Why do they do it? For web hits and ratings, that’s why. That should tell you that Saban isn’t the one with the problem.
Watch Saban’s interview with Charles Barkley. Watch him apologize to Paul Finebaum. Listen to Saban when he admits, to the media, that there are some things he wishes he had said or done differently.
This is not a man who hates people or even journalists.
So take solace, not cover, keyboard warriors of college football. Nick Saban does not hate you. Unless he’s playing basketball with his coaching staff, he has no desire to beat the press.
No, when you hear the sound of his particular brand of fury, it’s directed at something else entirely.
When Saban hears questions about where Alabama is ranked, or how good his team is supposed to be, or all the things he and the Crimson Tide have accomplished in the past, his crimson blood begins to boil.
He’s not angry at the questioner. He’s not even angry at the question. He’s angry at the idea behind it.
And that’s the thing any decent journalist should have realized a long time ago. Nicholas Lou Saban is not angry at the media – not even the ones who may deserve it. He’s pissed off at complacency, disgusted with satisfaction and stark raving mad at expectations.
How can we not notice, when he when he proves it almost weekly with such fist-shaking, vein-popping lucidity?
Saban is mad at things, not people. If he could, he’d put these three abstract notions in a chokehold and slowly squeeze the life out of them — so that they could never roam freely through the minds and hearts of his players again.
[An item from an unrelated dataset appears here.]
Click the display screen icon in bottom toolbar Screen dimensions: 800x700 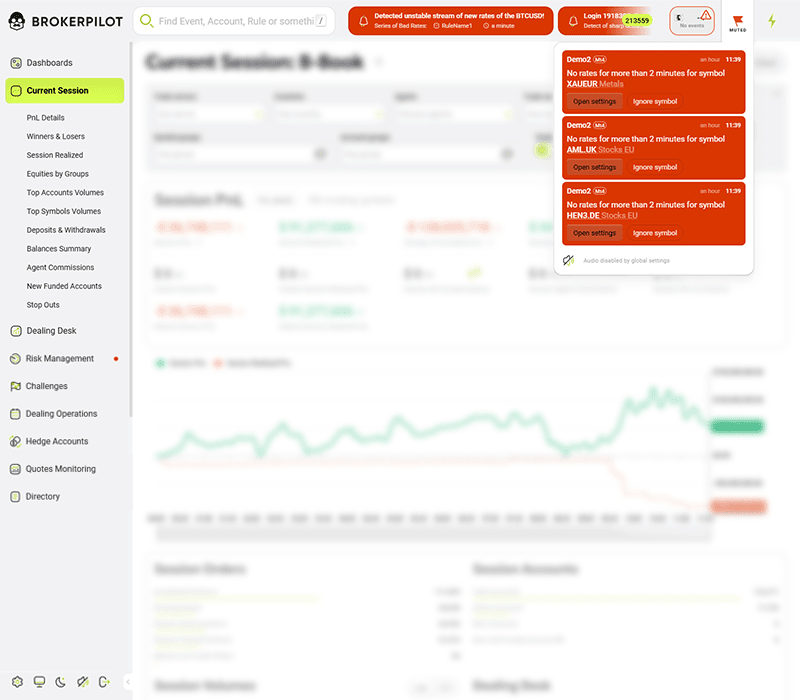(38, 682)
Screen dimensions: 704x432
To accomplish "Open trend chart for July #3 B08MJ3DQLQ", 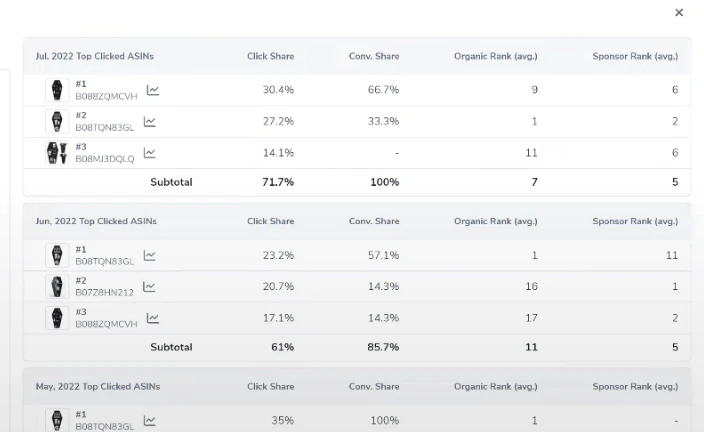I will point(149,153).
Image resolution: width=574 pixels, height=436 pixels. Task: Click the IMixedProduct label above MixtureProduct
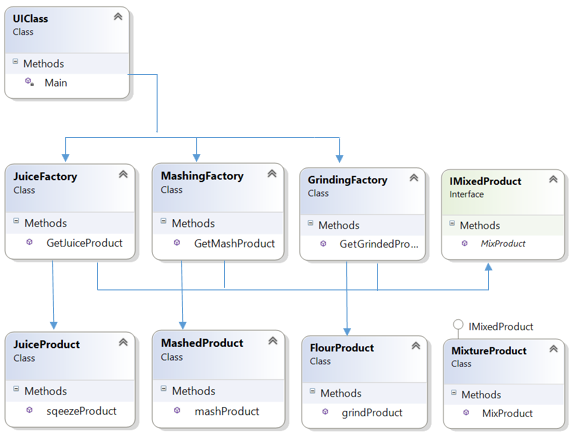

But try as he might, Saban has been unable to make complacency’s ass quit. With four national titles in seven seasons, he’s managed to fend it off. But he hasn’t quite been able to kill it.
And that’s good news for Alabama fans. Because if he ever takes down the undefeated dynasty that is complacency, he may well morph into some sort of immortal, god-like being, and be swept away from the here and now straight into the hereafter — right before our startled eyes.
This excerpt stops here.